-- SUPPLIED RECORDS follows --

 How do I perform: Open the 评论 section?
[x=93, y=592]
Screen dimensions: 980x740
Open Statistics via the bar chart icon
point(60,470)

-- SUPPLIED RECORDS concluded --

Repeat exactly the lines from the line containing "Screen dimensions: 980x740" through the last line of the records above, including both, and nothing else.

Screen dimensions: 980x740
Open Statistics via the bar chart icon
point(60,470)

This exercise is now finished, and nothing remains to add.